ANSWER THIS: WHAT DO YOU REALLY WANT? Many, if not most, of the people who come to me for advice cannot articulate their specific top three professional priorities - because they haven’t asked themselves what they are. If making money is your highest priority right now, admit that! It will offer clarity. If you have some runway and feel burnt out, then your top priority might be peace of mind. If you’ve been dissatisfied by your gig the last few years then entering a new industry or discipline might be most important. Understanding specific, near-and-long-term goals is always the first step to achieving them. Meet with yourself (your most important client) and force yourself to clearly articulate what TF you want, need, and expect. Turn those priorities into an RFP for yourself.

---

__WHAT TO DO__.
a. According to the career-priorities passage, what is always the first step to achieving goals?
b. List every possible top priority that the career-priorities passage names.
c. Return the part of the career-priorities passage starting with "ANSWER THIS: WHAT" and going on through "RFP for yourself.".

__DATASET EXTRACT__.

---

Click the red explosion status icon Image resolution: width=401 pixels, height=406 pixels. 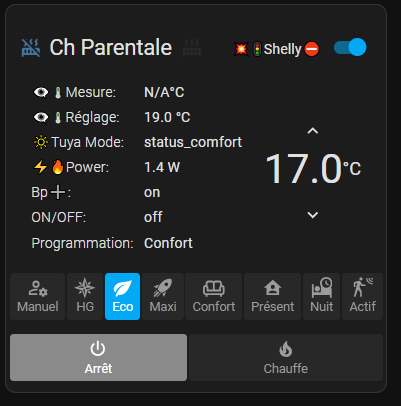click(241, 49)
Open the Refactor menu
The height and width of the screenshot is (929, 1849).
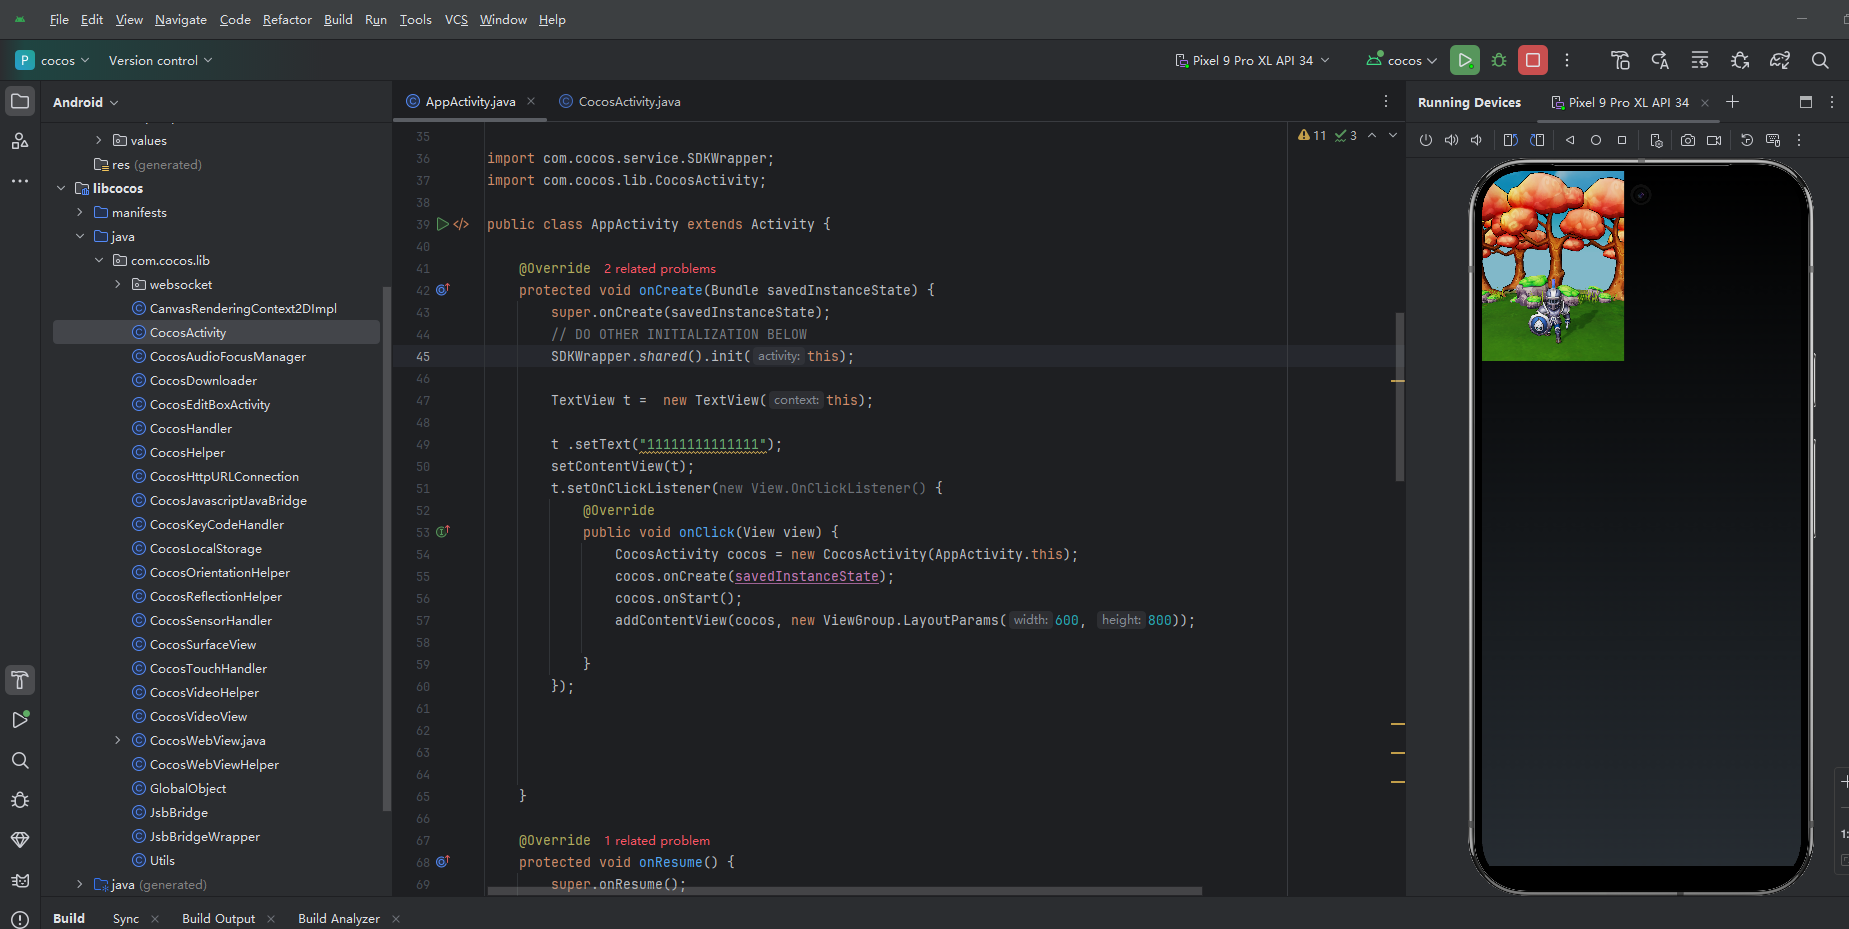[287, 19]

---

__CORRECT ANSWERS__.
a. Understanding specific, near-and-long-term goals.

b.
- Making money
- Peace of mind
- Entering a new industry or discipline

c.
ANSWER THIS: WHAT DO YOU REALLY WANT? Many, if not most, of the people who come to me for advice cannot articulate their specific top three professional priorities - because they haven’t asked themselves what they are. If making money is your highest priority right now, admit that! It will offer clarity. If you have some runway and feel burnt out, then your top priority might be peace of mind. If you’ve been dissatisfied by your gig the last few years then entering a new industry or discipline might be most important. Understanding specific, near-and-long-term goals is always the first step to achieving them. Meet with yourself (your most important client) and force yourself to clearly articulate what TF you want, need, and expect. Turn those priorities into an RFP for yourself.